**Data records:**

-- Opening Marker --

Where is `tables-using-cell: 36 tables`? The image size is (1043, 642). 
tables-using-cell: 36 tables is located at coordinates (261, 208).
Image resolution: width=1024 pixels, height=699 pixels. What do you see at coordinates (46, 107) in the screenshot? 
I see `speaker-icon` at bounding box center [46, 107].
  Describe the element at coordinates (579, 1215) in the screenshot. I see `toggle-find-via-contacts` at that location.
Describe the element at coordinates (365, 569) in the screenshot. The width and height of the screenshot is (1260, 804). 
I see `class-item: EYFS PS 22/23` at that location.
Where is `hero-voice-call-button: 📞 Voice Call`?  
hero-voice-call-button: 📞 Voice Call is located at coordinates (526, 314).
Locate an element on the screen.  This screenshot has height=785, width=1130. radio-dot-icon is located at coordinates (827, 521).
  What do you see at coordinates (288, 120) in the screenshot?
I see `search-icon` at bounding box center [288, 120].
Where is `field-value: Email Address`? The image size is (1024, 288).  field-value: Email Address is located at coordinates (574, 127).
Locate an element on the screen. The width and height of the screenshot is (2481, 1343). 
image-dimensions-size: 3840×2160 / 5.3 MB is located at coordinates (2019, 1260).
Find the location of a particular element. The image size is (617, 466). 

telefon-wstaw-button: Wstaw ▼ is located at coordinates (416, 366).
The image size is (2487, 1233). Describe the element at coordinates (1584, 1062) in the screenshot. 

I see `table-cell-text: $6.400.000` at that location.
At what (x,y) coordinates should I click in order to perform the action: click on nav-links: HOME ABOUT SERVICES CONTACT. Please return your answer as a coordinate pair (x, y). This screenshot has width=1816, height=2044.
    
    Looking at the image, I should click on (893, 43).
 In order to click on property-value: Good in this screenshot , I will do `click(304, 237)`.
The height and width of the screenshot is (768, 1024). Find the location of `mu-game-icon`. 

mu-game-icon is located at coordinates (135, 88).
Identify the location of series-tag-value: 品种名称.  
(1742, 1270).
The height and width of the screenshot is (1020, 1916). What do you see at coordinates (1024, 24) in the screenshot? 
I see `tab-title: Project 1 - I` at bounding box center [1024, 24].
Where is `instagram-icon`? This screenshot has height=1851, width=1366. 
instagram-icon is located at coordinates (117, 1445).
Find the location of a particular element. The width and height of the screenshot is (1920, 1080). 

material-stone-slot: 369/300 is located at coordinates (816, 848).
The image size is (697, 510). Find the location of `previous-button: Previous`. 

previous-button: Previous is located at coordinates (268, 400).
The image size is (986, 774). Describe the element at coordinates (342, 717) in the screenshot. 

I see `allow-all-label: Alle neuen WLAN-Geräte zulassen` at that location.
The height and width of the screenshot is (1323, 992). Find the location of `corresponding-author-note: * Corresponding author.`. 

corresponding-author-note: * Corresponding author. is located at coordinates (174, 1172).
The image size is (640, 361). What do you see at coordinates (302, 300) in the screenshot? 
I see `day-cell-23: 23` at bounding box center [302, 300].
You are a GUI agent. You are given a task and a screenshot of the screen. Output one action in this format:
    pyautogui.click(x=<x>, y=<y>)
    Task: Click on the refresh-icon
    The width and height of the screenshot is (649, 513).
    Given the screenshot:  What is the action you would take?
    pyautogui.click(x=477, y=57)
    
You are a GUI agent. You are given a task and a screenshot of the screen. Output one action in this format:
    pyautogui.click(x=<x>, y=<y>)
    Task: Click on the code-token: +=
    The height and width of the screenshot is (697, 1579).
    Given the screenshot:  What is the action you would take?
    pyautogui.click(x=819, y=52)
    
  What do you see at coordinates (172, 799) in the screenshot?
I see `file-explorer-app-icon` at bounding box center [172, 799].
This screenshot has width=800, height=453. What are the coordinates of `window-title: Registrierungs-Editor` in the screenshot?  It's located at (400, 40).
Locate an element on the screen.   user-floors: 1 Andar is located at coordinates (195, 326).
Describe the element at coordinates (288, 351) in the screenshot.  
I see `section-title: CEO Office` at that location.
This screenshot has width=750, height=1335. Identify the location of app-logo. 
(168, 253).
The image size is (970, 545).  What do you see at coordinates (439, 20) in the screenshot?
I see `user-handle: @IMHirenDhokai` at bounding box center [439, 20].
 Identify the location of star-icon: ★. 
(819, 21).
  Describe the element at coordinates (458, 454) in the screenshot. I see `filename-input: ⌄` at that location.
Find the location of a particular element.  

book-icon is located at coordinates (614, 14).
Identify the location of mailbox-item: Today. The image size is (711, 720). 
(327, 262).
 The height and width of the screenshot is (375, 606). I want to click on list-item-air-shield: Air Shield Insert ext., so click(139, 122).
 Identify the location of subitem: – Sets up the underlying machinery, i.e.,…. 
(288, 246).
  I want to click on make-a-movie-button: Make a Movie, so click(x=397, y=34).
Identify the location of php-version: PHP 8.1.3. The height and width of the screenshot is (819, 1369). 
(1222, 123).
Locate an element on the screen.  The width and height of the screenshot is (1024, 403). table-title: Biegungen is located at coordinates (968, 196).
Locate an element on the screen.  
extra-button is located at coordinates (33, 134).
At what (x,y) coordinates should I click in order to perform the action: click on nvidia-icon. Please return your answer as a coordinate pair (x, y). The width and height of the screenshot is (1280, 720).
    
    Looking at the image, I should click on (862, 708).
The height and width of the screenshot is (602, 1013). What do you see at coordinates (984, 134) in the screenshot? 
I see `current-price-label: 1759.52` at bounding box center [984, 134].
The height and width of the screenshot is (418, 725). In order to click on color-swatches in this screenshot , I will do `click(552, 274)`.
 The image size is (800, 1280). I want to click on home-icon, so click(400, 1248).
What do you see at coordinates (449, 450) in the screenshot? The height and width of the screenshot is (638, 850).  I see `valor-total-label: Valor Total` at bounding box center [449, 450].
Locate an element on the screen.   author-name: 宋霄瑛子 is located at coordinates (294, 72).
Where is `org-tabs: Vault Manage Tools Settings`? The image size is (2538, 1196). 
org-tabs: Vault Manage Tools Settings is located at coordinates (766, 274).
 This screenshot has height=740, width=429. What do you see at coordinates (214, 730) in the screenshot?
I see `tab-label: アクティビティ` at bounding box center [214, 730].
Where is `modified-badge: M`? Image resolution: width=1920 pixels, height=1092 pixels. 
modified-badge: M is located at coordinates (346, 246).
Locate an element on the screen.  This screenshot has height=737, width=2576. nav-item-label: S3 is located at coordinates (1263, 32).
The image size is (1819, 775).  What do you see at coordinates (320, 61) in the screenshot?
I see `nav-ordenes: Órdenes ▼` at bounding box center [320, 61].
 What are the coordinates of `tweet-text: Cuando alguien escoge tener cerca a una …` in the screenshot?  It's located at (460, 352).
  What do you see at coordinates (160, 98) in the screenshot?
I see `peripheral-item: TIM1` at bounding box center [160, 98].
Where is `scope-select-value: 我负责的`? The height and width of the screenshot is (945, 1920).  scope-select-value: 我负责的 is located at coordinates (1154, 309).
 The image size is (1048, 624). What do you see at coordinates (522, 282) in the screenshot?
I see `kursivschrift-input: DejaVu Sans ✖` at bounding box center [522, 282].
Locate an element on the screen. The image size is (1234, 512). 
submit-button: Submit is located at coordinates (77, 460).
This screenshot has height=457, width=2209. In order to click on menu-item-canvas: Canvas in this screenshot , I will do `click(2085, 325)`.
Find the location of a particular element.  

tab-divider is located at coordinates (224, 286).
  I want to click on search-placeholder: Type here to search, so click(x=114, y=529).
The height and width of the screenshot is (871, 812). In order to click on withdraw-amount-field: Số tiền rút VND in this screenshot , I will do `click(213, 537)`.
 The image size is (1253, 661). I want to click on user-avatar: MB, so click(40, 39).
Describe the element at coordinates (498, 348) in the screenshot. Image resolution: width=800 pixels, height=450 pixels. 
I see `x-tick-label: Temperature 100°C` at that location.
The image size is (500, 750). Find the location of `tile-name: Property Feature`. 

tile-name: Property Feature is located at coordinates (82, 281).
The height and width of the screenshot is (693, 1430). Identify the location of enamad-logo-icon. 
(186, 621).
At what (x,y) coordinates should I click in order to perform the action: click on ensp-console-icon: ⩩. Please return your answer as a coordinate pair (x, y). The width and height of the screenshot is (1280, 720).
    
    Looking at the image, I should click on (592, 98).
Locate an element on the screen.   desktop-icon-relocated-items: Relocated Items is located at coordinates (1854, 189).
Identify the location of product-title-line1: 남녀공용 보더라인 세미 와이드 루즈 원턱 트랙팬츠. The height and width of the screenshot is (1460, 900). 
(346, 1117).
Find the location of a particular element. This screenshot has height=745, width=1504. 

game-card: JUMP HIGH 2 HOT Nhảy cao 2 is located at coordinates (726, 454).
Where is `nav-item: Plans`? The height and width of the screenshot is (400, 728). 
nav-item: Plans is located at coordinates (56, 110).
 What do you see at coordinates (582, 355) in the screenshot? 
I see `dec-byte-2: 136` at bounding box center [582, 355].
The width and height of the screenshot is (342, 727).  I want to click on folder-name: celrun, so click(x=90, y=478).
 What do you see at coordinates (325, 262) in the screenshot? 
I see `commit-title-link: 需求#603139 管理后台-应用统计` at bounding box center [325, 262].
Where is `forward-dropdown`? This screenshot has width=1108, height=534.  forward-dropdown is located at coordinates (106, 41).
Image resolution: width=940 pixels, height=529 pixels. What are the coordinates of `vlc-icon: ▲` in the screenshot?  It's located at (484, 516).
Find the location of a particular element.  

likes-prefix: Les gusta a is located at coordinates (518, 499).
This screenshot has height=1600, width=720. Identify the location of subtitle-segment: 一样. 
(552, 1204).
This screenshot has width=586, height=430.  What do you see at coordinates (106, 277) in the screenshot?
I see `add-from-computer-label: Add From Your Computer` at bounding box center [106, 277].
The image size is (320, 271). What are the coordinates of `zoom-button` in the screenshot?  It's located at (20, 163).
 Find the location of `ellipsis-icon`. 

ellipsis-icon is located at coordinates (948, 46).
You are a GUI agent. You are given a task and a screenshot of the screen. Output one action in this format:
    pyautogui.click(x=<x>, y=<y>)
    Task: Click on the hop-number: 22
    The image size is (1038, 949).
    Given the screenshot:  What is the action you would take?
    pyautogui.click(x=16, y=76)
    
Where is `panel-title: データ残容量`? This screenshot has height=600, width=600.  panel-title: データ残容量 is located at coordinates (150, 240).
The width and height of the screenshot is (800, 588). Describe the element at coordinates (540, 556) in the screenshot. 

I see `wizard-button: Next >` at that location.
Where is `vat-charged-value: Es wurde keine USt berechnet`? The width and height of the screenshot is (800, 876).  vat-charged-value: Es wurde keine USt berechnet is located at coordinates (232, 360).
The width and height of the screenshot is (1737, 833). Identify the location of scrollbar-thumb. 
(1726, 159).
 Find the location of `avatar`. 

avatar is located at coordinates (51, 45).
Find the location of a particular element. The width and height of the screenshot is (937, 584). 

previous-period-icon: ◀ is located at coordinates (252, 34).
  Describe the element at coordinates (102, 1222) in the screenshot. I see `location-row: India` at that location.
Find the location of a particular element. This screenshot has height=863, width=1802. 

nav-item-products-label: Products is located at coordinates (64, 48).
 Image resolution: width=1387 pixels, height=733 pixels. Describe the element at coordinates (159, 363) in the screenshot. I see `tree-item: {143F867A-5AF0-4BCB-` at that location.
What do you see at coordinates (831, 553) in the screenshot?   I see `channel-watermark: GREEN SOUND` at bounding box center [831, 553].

-- Closing Marker --

**About this task:** Reproduce the lines of the records above without any change, starting at the line that contains "Find the location of a particular element. The image" and ending at the line that contains "instagram-icon is located", both included.

**Exercise solution:**
Find the location of a particular element. The image size is (617, 466). 

telefon-wstaw-button: Wstaw ▼ is located at coordinates (416, 366).
The image size is (2487, 1233). Describe the element at coordinates (1584, 1062) in the screenshot. 

I see `table-cell-text: $6.400.000` at that location.
At what (x,y) coordinates should I click in order to perform the action: click on nav-links: HOME ABOUT SERVICES CONTACT. Please return your answer as a coordinate pair (x, y). This screenshot has width=1816, height=2044.
    
    Looking at the image, I should click on (893, 43).
 In order to click on property-value: Good in this screenshot , I will do `click(304, 237)`.
The height and width of the screenshot is (768, 1024). Find the location of `mu-game-icon`. 

mu-game-icon is located at coordinates (135, 88).
Identify the location of series-tag-value: 品种名称.  
(1742, 1270).
The height and width of the screenshot is (1020, 1916). What do you see at coordinates (1024, 24) in the screenshot? 
I see `tab-title: Project 1 - I` at bounding box center [1024, 24].
Where is `instagram-icon`? This screenshot has height=1851, width=1366. 
instagram-icon is located at coordinates (117, 1445).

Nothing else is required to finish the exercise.